Jan 25,2023 - Last updated at Jan 25,2023

Harvard University's Kennedy School last week reversed its decision to reject a fellowship for former Human Rights Watch (HRW) director Kenneth Roth who plans to write a book about his 30-year experience on the firing lines in global battles against discrimination and abuse. The controversial decision was taken by Kennedy School dean Douglas Elmendorf who, oddly, argued that Roth was refused the post because he would not contribute to the programmes of the Kennedy School’s Carr Centre for Human Rights which had offered the fellowship to him last summer. This reasoning is faulty because Roth was closely involved with the Carr Centre since its establishment in 1999.

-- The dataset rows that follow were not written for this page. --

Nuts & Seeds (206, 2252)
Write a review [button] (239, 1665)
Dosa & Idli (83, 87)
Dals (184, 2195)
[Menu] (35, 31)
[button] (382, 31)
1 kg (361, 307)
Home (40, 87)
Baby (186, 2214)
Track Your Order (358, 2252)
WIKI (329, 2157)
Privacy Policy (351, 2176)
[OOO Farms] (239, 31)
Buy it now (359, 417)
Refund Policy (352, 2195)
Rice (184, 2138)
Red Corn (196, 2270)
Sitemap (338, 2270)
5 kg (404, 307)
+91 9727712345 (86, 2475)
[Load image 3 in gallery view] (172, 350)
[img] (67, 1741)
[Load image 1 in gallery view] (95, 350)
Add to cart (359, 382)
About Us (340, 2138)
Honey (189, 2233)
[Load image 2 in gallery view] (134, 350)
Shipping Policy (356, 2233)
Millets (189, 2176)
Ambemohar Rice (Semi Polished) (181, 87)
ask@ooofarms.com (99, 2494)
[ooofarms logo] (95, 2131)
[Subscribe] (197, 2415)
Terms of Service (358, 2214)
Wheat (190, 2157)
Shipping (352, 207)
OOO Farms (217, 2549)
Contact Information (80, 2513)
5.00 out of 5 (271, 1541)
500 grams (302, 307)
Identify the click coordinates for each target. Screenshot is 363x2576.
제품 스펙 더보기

Elmendorf’s decision attracted widespread condemnation from the American Civil Liberties Union, hundreds of Harvard academics, graduates and students, free speech activists, and, decisively, global media which became engaged after an article entitled "Why the Godfather of Human Rights is not Welcome at Harvard," by Michael Massing was published in The Nation on January 5. This article launched a broad offensive against Elmendorf, who was urged to resign, and targeted the Kennedy School, and Harvard for failing to tackle him mid-year when he made his decision to exclude Roth.  This failure shamed and humiliated both the Kennedy School and Harvard, which are touted to be defenders of free thought and free speech.

Israel's protectors have been infuriated over HRW's April 27, 2021, report accusing Israel of apartheid, separation of populations according to race or creed and privileging one over others. This was followed by an Amnesty International Report on February 1, 2022. Neither of these global rights organisations issued their reports until Israe's own B'Tselem published on January 12, 2021, a seminal document, "A regime of Jewish supremacy from the Jordan River to the Mediterranean Sea: This is apartheid."

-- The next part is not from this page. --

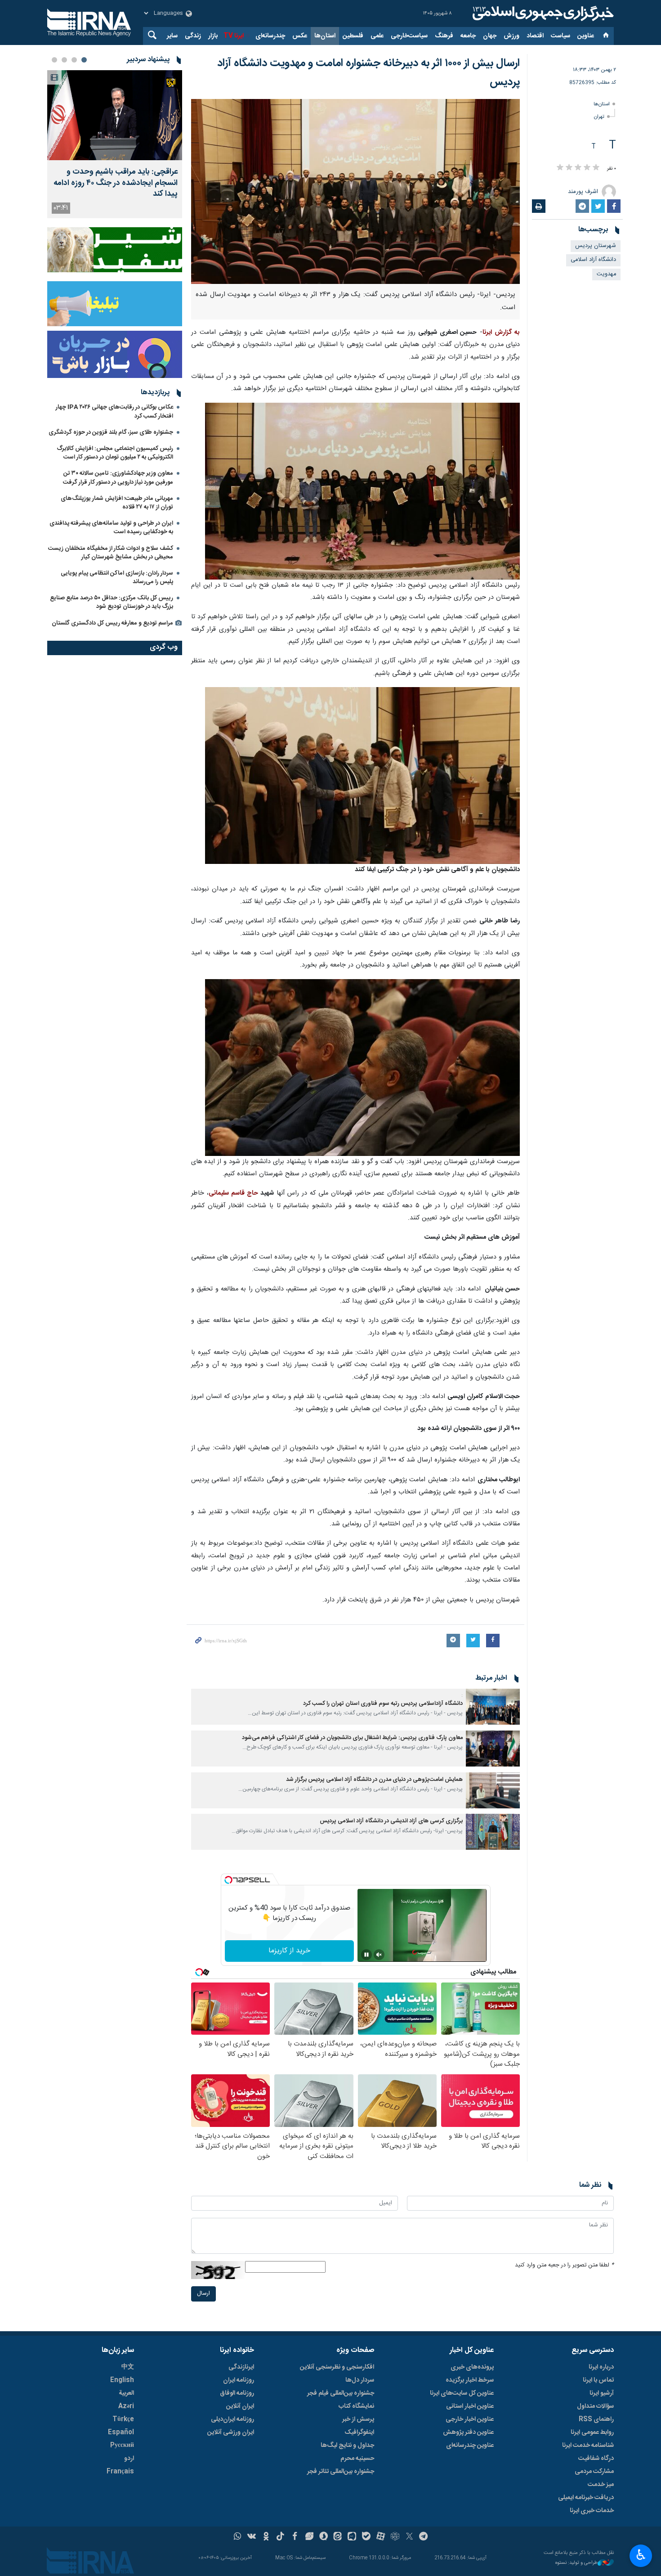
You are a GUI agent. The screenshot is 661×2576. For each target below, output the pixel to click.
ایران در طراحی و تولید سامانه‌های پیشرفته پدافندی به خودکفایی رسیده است (111, 527)
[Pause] (366, 1954)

While this accusation had been made earlier, it had never stuck. Thanks to B'Tselem, HRW and Amnesty the practice of "apartheid", which is illegal under international law, is now associated with Israel. Media which were formerly intimidated by pro-Israeli attacks and leverage have begun to refer to Israeli apartheid. To make matters worse for Israel and its friends, the new Israeli government has affirmed the accusation.

By declaring "the Jewish people have an exclusive right on all the land" between the Jordan River and the Mediterranean, Benyamin Netanyahu's hard-right government has made it clear that colonisation of the land will continue and the apartheid model will continue to be applied to Palestinians who will, systematically, be deprived of their land and their right to self-determination in their homeland. Without land, the Palestinians are homeless, stateless and without national

identity.

While the media humiliated the Kennedy School and Harvard, which forced Elmendorf to relent, use of the apartheid characterisation against Israel has had a knock-on political affect. At the end of last year, the UN General Assembly was emboldened to adopt a resolution requesting a long overdue ruling from the International Court of Justice at The Hague on the legal consequences of Israel's illegal occupation of East Jerusalem, the West Bank and Gaza. The resolution calls on the court to examine "legal consequences arising from the ongoing violation by Israel of the right of the Palestinian people to self-determination" and Israel's measures "aimed at altering the demographic composition, character and status" of Jerusalem. The UN secretary general was told to present a report on implementation of the resolution at the September session of the Assembly.

The resolution (77/400) was supported by 87 of the 193 assembly members with 26 voting against and 53 abstentions. All Muslim countries plus Russia and China voted in favour while

Western members were split. Israel, the US, Britain, and Germany voted against, and France and some others abstained. The Assembly acted on the recommendation of the UN Commission of Inquiry, which argued Israel has violated international law by panting 660,000 settlers in 240 colonies in the occupied territories. The Commission did not, however, say Israel has also breached internationl law by adopting apartheid.

Undaunted by the Harvard scandal, Human Rights Watch reiterated this week its charge that Israel has tightened long-standing restrictions on foreigners and expatriate Palestinians seeking to enter and live and work in the occupied West Bank. The organisation said that Israel's policies of restricting and isolating West Bank Palestinians “amount to the crimes against humanity of persecution and apartheid as HRW and major Israeli and international human rights groups have found”.